Long-haul flights are anything but enjoyable, but are a necessary evil for anyone who wants to see more of the world. Technically, a long-haul is defined as any flight more than six hours in length, but depending on your level of travel experience even a shorter flight may seem like a long-haul to you. There are a few ways though in which you can keep your sanity and stay healthy when spending a long time on board a plane.
Time Management – At first blush, a twelve hour or longer flight may seem completely impossible. After five minutes you’re already looking at your watch and wondering how much time is left. One way I deal with passing the vast quantities of time is to schedule the time onboard into smaller segments. For example, the first two hours are devoted to getting settled, eating dinner and perusing the entertainment options. The next 3-4 hours might be spent watching movies or reading, the following four hours devoted to sleep, etc. No matter how you choose to segment your time, I find that thinking of the voyage in smaller segments helps you achieve mental goals more often and feel like time really is passing by, rather than looking out at a seemingly endless quantity of flying time.
Entertainment Variety – The modern traveler is lucky when it comes to onboard amusements. Most long-haul planes have individual entertainment options that offer dozens of movies, games, TV shows, music and more. Be sure to take advantage of these opportunities, as they really do help pass the time. Combined with dinner and sleep, if you watch three movies on a flight you have probably accounted for almost all of your time on board. If you plan to sleep though, try to avoid work or other mentally stimulating activities unless you absolutely have to.

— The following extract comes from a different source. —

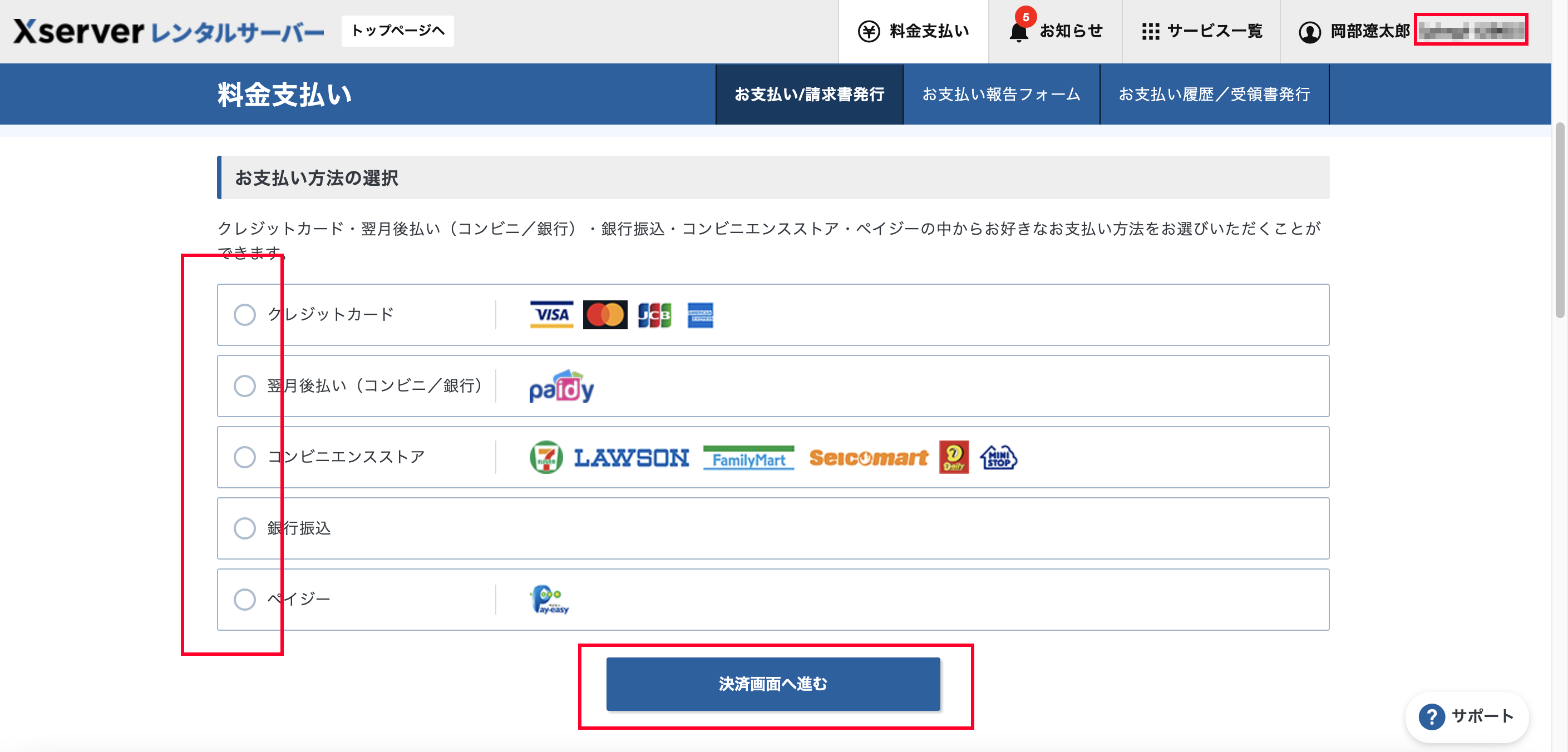Click the FamilyMart logo
1568x752 pixels.
748,458
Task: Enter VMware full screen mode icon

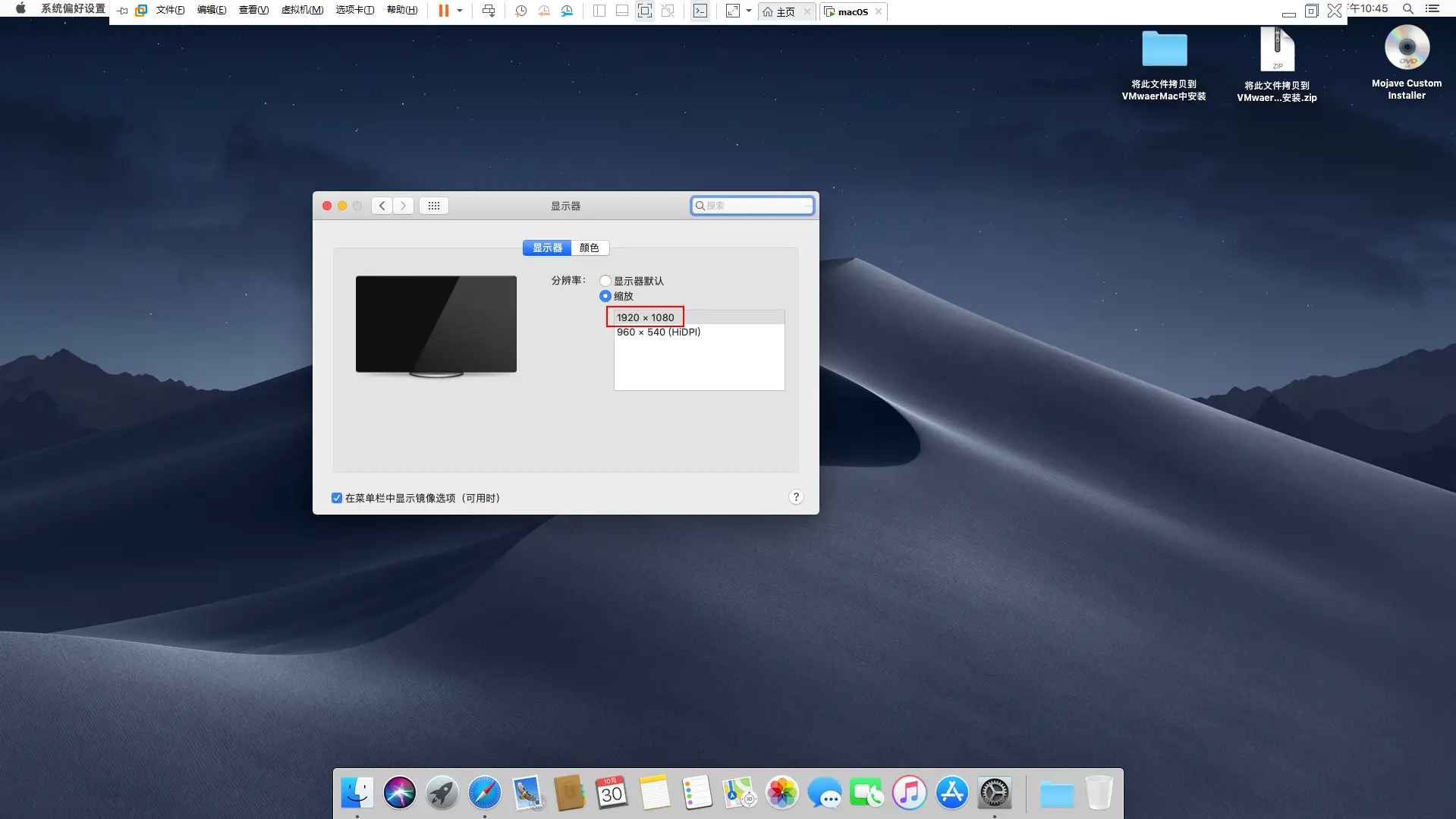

Get Up Often – Although rare, there are significant health concerns when sitting in the same position for a long period of time, namely Deep Vein Thrombosis (DVT). DVT is the formation of a blood clot in a deep vein that can develop after sitting on long flights. There are many ways to help mitigate your risk for developing these dangerous blood clots, but one of the most important is getting up often. Ever couple of hours, make sure to walk around the cabin and in the forward areas near the bulkhead, be sure to do some simple exercises to help keep your blood flowing. The airlines have done a great job in educating the public about this risk and you can find some sample exercises in most in-flight magazines.
Water, water, water – Hydration is essential for all travelers and it starts on board the plane. Flying is a dehydrating experience so make sure to stay away from alcohol and instead grab some water or juice from the beverage cart. If you’re on a long haul flight, make sure you have a glass of water every hour or so. This will also help reduce your risk for developing DVT.
Comfort and Rest – A long flight is an exciting experience, at least it is for me. It means the beginning of an exciting journey to a new country or a return home after an amazing trip. This excitement and the desire to start exploring can make it difficult to get sufficient rest, but sleep is absolutely essential on a long flight. First, make sure you’re comfortable. You aren’t flying to compete in a fashion show, so don’t feel the need to dress the part. Either wear, or bring, comfortable clothes that will facilitate rest. I have a great pair of all-weather khakis I wear on long flights that are super comfortable and not at all constricting. I also wear socks specifically designed for air travel along with a slip on shoe of some sort. During the first few hours of the flight, avoid caffeine and too much alcohol and instead drink plenty of water. Finally, bring some tools that will help you create a cocoon of comfort. My in-flight bag always contains ear plugs, an eye mask and an inflatable neck pillow. It’s amazing the difference these simple tools can make on a long flight. Finally, allow yourself plenty of time to rest. When you land you are going to want to hit the ground running and, depending on your destination, you may have a full day ahead of you. When traveling more than 5 or 6 time zones, it is a struggle to quickly adjust to the new time and what you do on the flight over will help dictate how you feel for at least the first couple of days.
Unless you are a serious plane geek, most people don’t relish the idea of spending a long period of time in the air. If you plan ahead and take a few easy steps to make the experience more enjoyable, you will have the perfect start to a great adventure.